Page 22: Five Years of EC2 Distilled

Proper infrastructure care and feeding

• Automate, automate, automate! - Chef, Puppet, CFEngine, Jenkins, Capistrano, Fabric

• Chef - can be single source of truth for infrastructure

• Running chef-client continuously on nodes requires discipline

• Logging into remote node is anti-pattern (hard!)

Page 23: Five Years of EC2 Distilled

Proper infrastructure care and feeding

• Chef best practices

• Use knife - no snowflakes!

• Deploy new nodes, don’t do massive updates in place

• BUT! beware of OS monoculture

• kernel bug after 200+ days

• leapocalypse

Page 24: Five Years of EC2 Distilled

Is the cloud worth the hype?

• It’s a game changer, but it’s not magical; try before you buy! (benchmarks could surprise you)

• Cloud expert?

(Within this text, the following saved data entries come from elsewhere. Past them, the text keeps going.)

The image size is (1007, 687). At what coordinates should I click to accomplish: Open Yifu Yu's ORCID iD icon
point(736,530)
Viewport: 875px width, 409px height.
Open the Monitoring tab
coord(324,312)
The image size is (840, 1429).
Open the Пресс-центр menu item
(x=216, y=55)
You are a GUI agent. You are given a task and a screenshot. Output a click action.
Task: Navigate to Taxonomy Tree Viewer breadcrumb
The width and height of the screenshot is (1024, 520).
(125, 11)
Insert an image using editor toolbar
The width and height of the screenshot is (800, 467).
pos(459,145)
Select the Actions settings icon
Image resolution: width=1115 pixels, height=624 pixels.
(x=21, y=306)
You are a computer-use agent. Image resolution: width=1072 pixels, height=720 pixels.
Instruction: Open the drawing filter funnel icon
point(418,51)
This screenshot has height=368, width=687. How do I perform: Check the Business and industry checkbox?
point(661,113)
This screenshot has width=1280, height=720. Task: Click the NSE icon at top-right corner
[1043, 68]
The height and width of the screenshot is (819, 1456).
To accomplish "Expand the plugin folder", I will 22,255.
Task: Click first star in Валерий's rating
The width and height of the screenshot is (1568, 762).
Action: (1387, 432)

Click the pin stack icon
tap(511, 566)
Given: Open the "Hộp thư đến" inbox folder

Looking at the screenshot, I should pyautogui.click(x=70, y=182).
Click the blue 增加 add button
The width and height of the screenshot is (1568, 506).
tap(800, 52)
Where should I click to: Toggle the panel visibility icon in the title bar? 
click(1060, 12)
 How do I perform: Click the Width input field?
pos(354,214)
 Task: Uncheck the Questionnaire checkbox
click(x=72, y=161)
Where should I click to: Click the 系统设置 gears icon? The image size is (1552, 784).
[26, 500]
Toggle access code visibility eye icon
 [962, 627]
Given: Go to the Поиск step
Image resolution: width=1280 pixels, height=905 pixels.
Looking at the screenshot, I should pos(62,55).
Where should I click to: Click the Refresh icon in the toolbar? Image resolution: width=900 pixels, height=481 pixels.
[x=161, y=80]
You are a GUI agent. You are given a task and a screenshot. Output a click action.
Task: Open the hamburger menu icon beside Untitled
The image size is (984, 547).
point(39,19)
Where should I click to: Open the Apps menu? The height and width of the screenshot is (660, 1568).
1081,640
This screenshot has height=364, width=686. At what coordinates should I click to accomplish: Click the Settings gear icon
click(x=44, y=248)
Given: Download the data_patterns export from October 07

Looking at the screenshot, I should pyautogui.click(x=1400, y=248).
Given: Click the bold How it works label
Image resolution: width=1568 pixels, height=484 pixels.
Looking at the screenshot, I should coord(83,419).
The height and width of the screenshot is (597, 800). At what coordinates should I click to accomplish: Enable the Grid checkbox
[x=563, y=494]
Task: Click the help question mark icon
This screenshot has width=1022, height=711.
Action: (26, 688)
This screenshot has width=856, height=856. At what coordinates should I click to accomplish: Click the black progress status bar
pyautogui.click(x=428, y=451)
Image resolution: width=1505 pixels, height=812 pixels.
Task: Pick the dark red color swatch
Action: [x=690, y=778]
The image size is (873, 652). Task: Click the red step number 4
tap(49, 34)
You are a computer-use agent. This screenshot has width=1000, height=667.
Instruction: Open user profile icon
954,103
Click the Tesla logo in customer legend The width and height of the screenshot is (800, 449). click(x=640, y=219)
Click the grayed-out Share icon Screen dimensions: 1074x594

Carry pager or STFU

• Forces you to think about failure recovery, horizontal scalability, automation

• Something to be said about abstracting away the physical network - the most obscure bugs are network-related (ARP caching, routing tables)

Page 25: Five Years of EC2 Distilled

So...when should I use the cloud?

• Great for dev/staging/testing

• Great for layers of infrastructure that contain many identical nodes and that are forgiving of node failures (web farms, Hadoop nodes, distributed databases)

• Not great for ‘snowflake’-type systems

• Not great for RDBMS (esp. write-intensive)

Page 26: Five Years of EC2 Distilled

If you still want to use the cloud

• Watch that monthly bill!

• Use multiple cloud vendors

• Design your infrastructure to scale horizontally and to be portable across cloud vendors

• Shared nothing

• No SAN, NAS

Page 27: Five Years of EC2 Distilled

If you still want to use the cloud

• Don’t get locked into vendor-proprietary services

• EC2, S3, Route 53, EMR are OK

• Data stores are not OK (DynamoDB)

• OpsWorks - debatable (based on Chef, but still locks you in)

• Wrap services in your own RESTful endpoints

Page 28: Five Years of EC2 Distilled

Does EC2 have rivals?

• No (or at least not yet)

• Anybody use GCE?

• Other public clouds are either toys or smaller, with less features (no names named)

• Perception matters - not a contender unless featured on High Scalability blog

• APIs matter less (can use multi-cloud libs)

Page 29: Five Years of EC2 Distilled

Does EC2 have rivals?

• OpenStack, CloudStack, Eucalyptus all seem promising

• Good approach: private infrastructure (bare metal, private cloud) for performance/reliability + extension into public cloud for elasticity/agility (EC2 VPC, Rack Connect)

• How about PaaS?

• Personally: too hard to relinquish control